**TASKS AND EXERCISES:**
**a.** Can you duplicate the part of the piece on the canned cocktail name ruling that begins at the words "Marks & Spencer shouldn’t" and stops after "a different matter.", word for word?
**b.** Could you go on with the piece on the Portman Group's cocktail name ruling, picking up after its last sentence?

**READING PASSAGE:**
○ ○ ○
Earlier this week The Portman Group forced Marks & Spencer to change the name of an RTD cocktail because of its saucy name. Steve Perez, founder and chairman of Global Brands, says the industry needs a shake up.

Marks & Spencer has been ordered by the Portman Group to change the name of its canned Porn Star Martini, after a complaint to the UK watchdog group stated that, if sales were allowed to continue, it would “open the floodgates” to other suggestive cocktails names.

Marks & Spencer shouldn’t be the scapegoat here. It’s difficult to see this as a step forward for the industry as a whole, while the cocktail name, and others in question, are still very commonly used in the on trade.

Some would argue that it’s fine to use riskier cocktail names in places intended for adults such as bars and late-night venues, but the reason behind the ruling is due to a breach of code linking alcohol to sexual activity.

Surely as manufacturers, producers and retailers we need to make our own decisions on whether or not we should accept responsibility industry-wide – depending on each brand’s own position in the market. Judging by comments on Twitter, the public think this is petty – maybe if it was one of the discounters retailing it, it might be a different matter.

In 2018, we launched a canned cocktail under our All Shook Up brand, but we chose the name Passion Fruit Martini – taking into careful consideration the intended market for the product and our position. We spent months considering this when developing All Shook Up and deliberately avoided the usual name.
○ ○ ○
**DATASET EXCERPT:**
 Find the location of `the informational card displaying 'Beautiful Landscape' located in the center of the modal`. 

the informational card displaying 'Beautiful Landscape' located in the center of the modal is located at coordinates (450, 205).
○ ○ ○
**RESPONSES TO THE EXERCISE:**
**a.**
Marks & Spencer shouldn’t be the scapegoat here. It’s difficult to see this as a step forward for the industry as a whole, while the cocktail name, and others in question, are still very commonly used in the on trade.

Some would argue that it’s fine to use riskier cocktail names in places intended for adults such as bars and late-night venues, but the reason behind the ruling is due to a breach of code linking alcohol to sexual activity.

Surely as manufacturers, producers and retailers we need to make our own decisions on whether or not we should accept responsibility industry-wide – depending on each brand’s own position in the market. Judging by comments on Twitter, the public think this is petty – maybe if it was one of the discounters retailing it, it might be a different matter.

**b.**
Our alternative, Passion Fruit Martini, is more descriptive, plays on the ingredients and avoids any unnecessary connotations. It makes it more consumer-friendly and avoids getting into any debate about the nature of the name.

We should also be working with customers to advise them of guidelines, such as the Portman Group’s, to ensure there’s no danger of a breach. We can use our product knowledge – linking ingredients and flavour profiles to create unique names instead that encourage customers to sample something new.

The Portman Group’s code of conduct should reflect the real world, otherwise it’s at risk of being viewed as an arm of the nanny state.

The bigger concern right now for consumers is not the names of these low ABV cocktails, but the unfair addition tax they will have to pay, with the Government’s proposed changes to rules on low strength cocktails making them more expensive, while leaving high strength imported drinks alone.